Os participantes foram selecionados por meio da aplicação do Inventário de Fobia Social (Social Phobia Inventory - SPIN), validado para o contexto brasileiro por Osório, Crippa e Loureiro (2005). O inventário é composto por 17 itens que avaliam a sintomatologia relacionada ao transtorno de ansiedade social (Connor, Davidson, Churchill, Sherwood, &Weisler, 2000). Estudos têm revelado bons indicadores de validade e fidedignidade para o SPIN em amostras brasileiras (Osório, Crippa, & Loureiro, 2010).

Em uma primeira etapa do estudo, o Inventário de Fobia Social foi aplicado a uma amostra de 150 estudantes de graduação da Universidade Federal da Paraíba. A partir da análise das pontuações no inventário foram selecionados para participar do teste de reconhecimento das emoções: a) 22 indivíduos (13 homens e 9 mulheres) com alta sintomatologia relacionada ao transtorno de ansiedade social (escore médio de 26,9 pontos no SPIN) (grupo experimental), e b) outros 20 indivíduos (9 mulheres e 11 homens) com baixa pontuação no inventário de fobia social (escore médio de 10,4 pontos no SPIN) (grupo controle). Os dados da amostra são apresentados na Tabela 1. O critério adotado para a definição dos grupos foi baseado no estudo de Osório et al. (2010), que verificaram uma validade discriminante de sensibilidade de 0,86 e especificidade de 0,84 para um corte entre 19 pontos na SPIN.

Foram considerados como critérios de inclusão no estudo: a) idade entre 18 e 30 anos; b) acuidade visual normal ou superior em ambos os olhos, c) ausência de histórico de outros transtornos psiquiátricos, d) uso de drogas e medicamentos neurolépticos. O estudo foi conduzido de acordo com a resolução no 196/96 do Conselho Nacional de Saúde, que trata da participação de seres humanos em pesquisas, sendo aprovado pelo Comitê de Ética em Pesquisa do Centro de Ciências da Saúde da Universidade Federal da Paraíba, João Pessoa – PB (Protocolo 0164).

Instrumentos

Para a montagem e aplicação do experimento foi utilizado um computador de modelo Dell Modelo Studio S40 [Intel Core 2 Quad, 250GHz, 4GB], com um monitor Dell (D2201c, 21,5 polegadas), mouse e teclado.

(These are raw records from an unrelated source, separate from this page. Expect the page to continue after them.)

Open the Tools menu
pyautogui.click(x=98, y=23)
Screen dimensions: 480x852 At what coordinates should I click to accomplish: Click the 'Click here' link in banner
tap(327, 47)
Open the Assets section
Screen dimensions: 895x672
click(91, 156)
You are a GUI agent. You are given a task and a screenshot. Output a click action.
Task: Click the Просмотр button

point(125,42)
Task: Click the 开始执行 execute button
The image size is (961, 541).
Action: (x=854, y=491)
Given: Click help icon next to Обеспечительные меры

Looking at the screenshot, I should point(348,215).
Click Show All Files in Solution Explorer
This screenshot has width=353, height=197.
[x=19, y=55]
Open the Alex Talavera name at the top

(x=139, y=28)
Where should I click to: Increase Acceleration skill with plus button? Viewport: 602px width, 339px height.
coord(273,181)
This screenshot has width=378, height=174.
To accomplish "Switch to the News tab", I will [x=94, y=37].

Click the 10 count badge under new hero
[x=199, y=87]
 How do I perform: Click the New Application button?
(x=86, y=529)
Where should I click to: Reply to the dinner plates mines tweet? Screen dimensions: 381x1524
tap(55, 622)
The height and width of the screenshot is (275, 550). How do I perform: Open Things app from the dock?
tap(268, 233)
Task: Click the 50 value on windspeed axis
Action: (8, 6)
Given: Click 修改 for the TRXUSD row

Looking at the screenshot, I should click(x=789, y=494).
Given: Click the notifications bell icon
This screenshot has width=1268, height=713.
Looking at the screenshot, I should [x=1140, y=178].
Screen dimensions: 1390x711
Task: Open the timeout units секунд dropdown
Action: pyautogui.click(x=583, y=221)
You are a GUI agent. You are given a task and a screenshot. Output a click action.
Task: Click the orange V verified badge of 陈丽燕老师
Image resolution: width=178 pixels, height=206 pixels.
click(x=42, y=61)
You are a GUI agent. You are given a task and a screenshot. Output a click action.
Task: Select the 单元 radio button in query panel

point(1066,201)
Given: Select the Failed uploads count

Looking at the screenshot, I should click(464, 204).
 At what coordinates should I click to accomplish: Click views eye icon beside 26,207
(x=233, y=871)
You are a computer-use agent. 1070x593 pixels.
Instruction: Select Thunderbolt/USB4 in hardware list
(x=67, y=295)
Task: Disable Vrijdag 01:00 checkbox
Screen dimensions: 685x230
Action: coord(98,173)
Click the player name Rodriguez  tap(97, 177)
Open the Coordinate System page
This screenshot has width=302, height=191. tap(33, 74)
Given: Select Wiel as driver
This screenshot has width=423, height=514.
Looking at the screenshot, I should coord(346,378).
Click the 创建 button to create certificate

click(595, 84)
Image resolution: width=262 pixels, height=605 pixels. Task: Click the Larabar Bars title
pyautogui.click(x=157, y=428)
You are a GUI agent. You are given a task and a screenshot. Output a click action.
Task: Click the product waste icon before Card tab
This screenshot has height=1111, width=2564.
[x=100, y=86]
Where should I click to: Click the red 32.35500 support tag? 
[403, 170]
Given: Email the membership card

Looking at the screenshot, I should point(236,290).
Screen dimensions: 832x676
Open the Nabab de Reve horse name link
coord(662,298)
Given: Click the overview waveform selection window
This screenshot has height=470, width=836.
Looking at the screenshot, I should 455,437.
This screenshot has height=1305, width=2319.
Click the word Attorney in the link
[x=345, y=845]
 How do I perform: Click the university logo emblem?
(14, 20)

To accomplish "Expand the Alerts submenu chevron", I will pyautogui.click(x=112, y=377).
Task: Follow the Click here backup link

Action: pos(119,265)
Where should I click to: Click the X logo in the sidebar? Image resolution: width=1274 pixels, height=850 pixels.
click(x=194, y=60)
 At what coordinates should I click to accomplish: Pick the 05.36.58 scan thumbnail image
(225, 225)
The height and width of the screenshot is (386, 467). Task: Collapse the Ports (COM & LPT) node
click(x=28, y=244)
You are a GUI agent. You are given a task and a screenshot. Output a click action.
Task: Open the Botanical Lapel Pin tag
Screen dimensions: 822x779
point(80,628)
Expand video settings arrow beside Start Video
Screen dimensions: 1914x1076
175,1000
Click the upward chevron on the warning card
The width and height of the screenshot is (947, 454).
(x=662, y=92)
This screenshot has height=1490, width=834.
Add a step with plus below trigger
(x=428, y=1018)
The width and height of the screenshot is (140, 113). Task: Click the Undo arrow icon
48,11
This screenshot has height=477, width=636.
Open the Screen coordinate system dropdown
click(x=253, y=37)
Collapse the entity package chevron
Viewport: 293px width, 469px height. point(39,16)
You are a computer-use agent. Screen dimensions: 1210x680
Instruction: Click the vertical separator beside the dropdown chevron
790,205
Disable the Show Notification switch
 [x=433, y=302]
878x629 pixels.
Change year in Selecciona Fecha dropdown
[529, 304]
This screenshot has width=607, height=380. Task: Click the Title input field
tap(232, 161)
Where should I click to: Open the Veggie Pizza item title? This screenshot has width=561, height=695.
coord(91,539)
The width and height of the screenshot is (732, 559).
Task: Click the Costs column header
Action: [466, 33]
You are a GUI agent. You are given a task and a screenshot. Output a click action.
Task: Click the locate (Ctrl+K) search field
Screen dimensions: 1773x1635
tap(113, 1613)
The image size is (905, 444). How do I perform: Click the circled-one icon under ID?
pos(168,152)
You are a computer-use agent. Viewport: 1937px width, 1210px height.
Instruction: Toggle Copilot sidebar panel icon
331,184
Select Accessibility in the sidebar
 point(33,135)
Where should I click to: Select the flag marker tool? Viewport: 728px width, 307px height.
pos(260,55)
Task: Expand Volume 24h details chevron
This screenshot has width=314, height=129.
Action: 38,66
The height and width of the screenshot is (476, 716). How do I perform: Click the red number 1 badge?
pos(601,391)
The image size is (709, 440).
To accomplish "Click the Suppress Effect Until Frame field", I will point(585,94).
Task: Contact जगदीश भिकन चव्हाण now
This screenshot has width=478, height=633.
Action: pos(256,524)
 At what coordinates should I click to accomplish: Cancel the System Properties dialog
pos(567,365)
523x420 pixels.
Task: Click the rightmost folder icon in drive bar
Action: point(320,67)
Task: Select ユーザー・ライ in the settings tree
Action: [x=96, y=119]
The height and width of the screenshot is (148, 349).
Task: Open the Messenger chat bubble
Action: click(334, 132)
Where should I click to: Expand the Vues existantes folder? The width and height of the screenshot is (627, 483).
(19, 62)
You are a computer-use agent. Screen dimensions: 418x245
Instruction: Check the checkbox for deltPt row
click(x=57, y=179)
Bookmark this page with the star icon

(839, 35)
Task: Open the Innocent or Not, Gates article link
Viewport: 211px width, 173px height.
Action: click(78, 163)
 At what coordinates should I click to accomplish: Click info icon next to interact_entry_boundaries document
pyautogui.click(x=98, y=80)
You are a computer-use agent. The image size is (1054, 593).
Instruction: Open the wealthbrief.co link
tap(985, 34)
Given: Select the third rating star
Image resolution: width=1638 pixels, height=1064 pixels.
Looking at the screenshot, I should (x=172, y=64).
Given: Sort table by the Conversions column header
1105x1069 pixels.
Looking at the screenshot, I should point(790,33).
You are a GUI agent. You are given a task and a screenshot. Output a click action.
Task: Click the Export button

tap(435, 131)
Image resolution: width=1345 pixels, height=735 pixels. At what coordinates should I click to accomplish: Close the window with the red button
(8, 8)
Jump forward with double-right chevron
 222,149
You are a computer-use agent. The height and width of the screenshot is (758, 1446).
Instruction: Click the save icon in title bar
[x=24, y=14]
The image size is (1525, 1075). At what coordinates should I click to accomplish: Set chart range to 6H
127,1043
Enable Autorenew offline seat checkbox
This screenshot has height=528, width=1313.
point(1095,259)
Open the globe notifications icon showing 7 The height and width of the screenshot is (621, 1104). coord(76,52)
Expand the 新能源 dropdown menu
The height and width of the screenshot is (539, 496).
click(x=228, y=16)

Foram usadas como estímulos experimentais oito fotografias de expressões faciais neutras coloridas de dois modelos masculinos e dois femininos extraídas da série NimStim Emotional Face Stimuli Database (Tottenham et al., 2009). As fotografias são identificadas na série com os códigos: 37M_NE_C; 37M_NE_O; 41M_NE_C; 41M_NE_O (faces masculinas) e 01F_NE_C; 01F_NE_O; 16F_NE_C; 16_NE_O (faces femininas). Em razão de se haver optado pelo método de escolha forçada na atribuição das emoções, foram também incluídas na sessão experimental expressões faciais de alegria, tristeza, medo e raiva dos mesmos modelos em quatro intensidades emocionais (25, 50, 75 e 100%). A sequência de apresentação dos estímulos no experimento foi aleatória. Para a montagem do experimento foi utilizado o programa SuperLab (versão 4.0).

Procedimento

A realização do experimento deu-se em sessão individual. Cada participante foi conduzido à sala experimental, aonde era orientado a sentar-se em frente ao computador, ficando posicionado a aproximadamente 70 cm do centro do monitor.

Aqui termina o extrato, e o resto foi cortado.